* [EXCERPTED TEXT]
“I have a really close friend who is getting married this winter. She was my college roommate and a bridesmaid at my wedding. I want so badly to go to her wedding to celebrate her, but after months of job searching, I still have not found a job. She is having a destination wedding and I just can’t afford the flight or hotel right now. How do I tell her that I won’t be able to come?”
This was one of several prompts given to workers testing Scale AI’s ability to give this AI-generated therapy and counseling session, according to The Times, although no sample answer was provided. The tool is also said to reportedly include features that speak to other challenges and hurdles in a user’s everyday life.
This news, however, comes after a December warning from Google’s AI safety experts who have advised against people taking “life advice” from AI, warning that this type of interaction could not only create an addiction and dependence on the technology, but also negatively impacting an individual’s mental health and well-being that almost succumbs to the authority and expertise of the chatbot.
But is this actually valuable?
“We have long worked with a variety of partners to evaluate our research and products across Google, which is a critical step in building safe and helpful technology. At any time there are many such evaluations ongoing. Isolated samples of evaluation data are not representative of our product road map,” a Google DeepMind spokesperson told The Times.

* [EXERCISE PROMPT] In the article about AI life advice, when did Google's AI safety experts warn against taking "life advice" from AI? The listing below comes from a separate source.

[Stored items]
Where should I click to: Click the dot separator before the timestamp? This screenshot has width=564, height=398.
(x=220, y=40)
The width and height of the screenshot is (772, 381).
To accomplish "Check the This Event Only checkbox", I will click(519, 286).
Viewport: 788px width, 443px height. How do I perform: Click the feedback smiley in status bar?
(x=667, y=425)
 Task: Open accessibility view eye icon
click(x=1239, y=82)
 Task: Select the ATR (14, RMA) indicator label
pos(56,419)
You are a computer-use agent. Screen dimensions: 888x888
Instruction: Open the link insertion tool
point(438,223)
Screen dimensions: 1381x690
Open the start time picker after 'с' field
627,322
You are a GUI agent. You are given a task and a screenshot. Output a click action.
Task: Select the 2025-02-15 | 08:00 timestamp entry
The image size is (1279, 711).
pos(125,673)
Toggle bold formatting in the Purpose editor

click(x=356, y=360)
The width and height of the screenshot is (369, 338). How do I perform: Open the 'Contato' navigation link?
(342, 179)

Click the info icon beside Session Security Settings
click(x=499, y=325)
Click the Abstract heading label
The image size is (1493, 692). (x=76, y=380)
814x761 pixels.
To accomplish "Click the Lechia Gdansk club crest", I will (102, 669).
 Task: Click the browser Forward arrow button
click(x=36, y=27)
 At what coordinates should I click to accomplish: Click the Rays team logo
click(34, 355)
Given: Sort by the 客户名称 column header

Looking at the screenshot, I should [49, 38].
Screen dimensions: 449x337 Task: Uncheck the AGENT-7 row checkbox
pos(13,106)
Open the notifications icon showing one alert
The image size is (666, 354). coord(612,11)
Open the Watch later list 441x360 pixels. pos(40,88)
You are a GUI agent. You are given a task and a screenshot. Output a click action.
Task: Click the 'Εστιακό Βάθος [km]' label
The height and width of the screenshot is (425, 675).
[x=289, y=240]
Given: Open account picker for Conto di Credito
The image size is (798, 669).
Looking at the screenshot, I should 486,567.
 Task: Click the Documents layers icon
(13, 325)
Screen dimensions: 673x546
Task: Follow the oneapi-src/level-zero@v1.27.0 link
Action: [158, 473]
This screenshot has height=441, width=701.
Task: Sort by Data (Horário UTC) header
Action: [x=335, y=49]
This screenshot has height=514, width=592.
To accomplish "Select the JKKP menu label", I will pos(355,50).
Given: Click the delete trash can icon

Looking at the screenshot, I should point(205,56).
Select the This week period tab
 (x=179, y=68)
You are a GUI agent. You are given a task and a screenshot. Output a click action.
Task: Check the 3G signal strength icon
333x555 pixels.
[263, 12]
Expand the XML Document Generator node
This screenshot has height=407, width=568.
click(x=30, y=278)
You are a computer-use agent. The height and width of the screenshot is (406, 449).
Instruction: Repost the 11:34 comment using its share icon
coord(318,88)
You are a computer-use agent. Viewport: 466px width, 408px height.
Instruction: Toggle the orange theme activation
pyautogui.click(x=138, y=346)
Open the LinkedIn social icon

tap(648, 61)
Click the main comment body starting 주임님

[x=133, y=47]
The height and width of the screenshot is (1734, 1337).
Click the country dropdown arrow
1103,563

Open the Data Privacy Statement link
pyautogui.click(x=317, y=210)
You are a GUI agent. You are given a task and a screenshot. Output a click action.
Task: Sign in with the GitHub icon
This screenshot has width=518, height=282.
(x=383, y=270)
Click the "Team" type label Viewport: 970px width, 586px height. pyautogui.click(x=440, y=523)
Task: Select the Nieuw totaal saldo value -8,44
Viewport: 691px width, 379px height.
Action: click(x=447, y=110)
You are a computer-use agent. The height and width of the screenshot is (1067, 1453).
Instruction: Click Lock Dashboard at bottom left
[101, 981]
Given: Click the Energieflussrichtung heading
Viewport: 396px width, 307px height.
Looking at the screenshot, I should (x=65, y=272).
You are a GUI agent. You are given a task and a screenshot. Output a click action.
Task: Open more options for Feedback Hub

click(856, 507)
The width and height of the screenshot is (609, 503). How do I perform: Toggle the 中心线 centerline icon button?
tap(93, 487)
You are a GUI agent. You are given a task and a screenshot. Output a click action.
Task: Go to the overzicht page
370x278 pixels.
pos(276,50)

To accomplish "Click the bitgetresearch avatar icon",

* [ANSWER SECTION] They gave the warning in December.